His Plea, for his not being guilty of Schism.

  1. That the Socinian Churches have not forsaken the whole Church Catholick, or the external Communion of it: but only left one part of it that was corrupted; and reformed another part, (i.e.) themselves. Or, that he, and the Socinian Churches, being a part of the Catholick, they have not separated from the whole, because not from themselves. §. [28].
  2. That their separation being for an error unjustly imposed upon them as a condition of Communion, the Schism is not theirs, who made the separation; but theirs who caused it. §. [29].
    Besides that, whatever the truth of things be; yet so long as they are required by any Church to profess they believe, what they do not, their separation cannot be said causless, and so Schism. §. [32].
  3. That though he and his party had forsaken the external Communion of all other Churches, yet not the internal; in which they remain still united to them: both in that internal Communion of Charity, in not condemning all other Churches as non-Catholick; and in that of Faith, in all Essentials and Fundamentals, and in all such points, wherein the Unity of the Church Catholick consists. §. [30].

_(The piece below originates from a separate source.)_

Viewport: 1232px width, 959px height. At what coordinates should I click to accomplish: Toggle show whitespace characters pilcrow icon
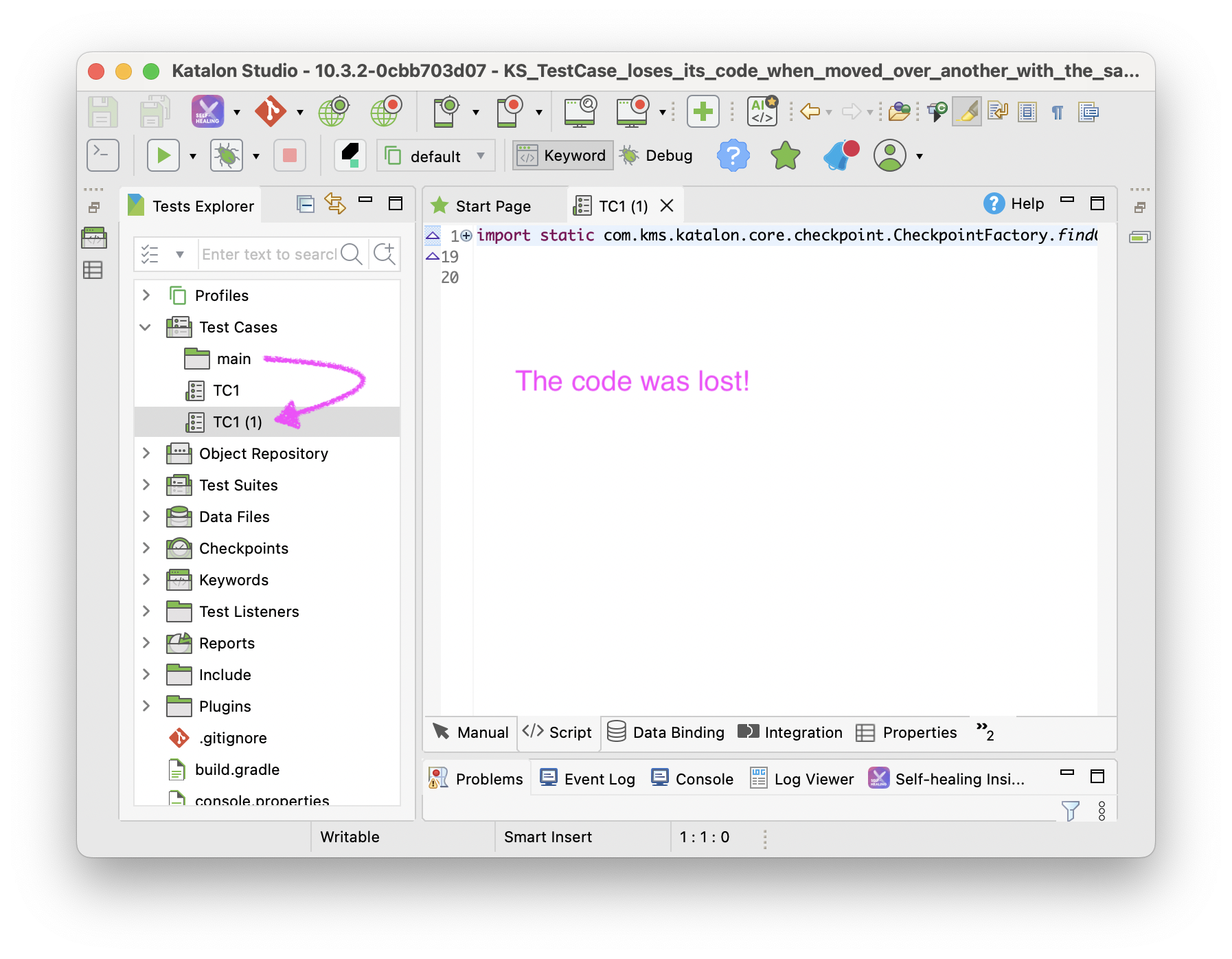(x=1058, y=111)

  4. That the doctrin of Consubstantiality for which they departed, is denyed by them to be any Fundamental; nor can the Churches, from which they depart for it, be a competent Judge against them, that it is so. §. [34].

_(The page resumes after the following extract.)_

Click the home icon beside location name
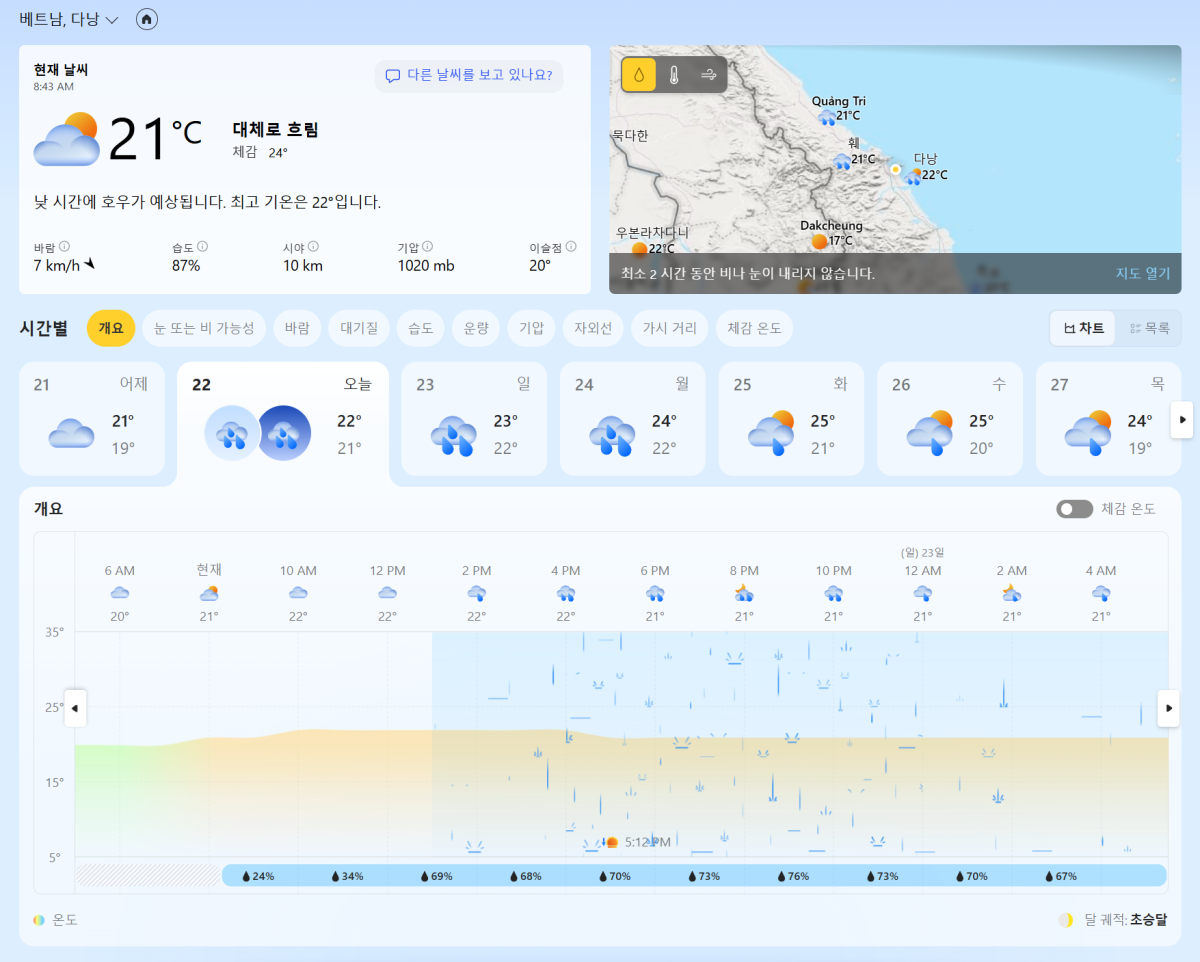Viewport: 1200px width, 962px height. click(x=147, y=19)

  5. That, though they are separaters from the Roman, yet not from the Reformed Churches, which Churches leave men to the liberty of their own judgment; nor require any internal assent to their doctrins (in which thing these blame the tyranny of the Roman Church) save only conditional, if any be convinced of the truth thereof; or, not convinced of the contrary. §. [35].
  6. In fine, that for enjoying and continuing in the Protestant Communion he maketh as full a profession of conformity to her Doctrins as Mr. Chillingworth hath done in several places of his book, which yet was accepted as sufficient. §. [41].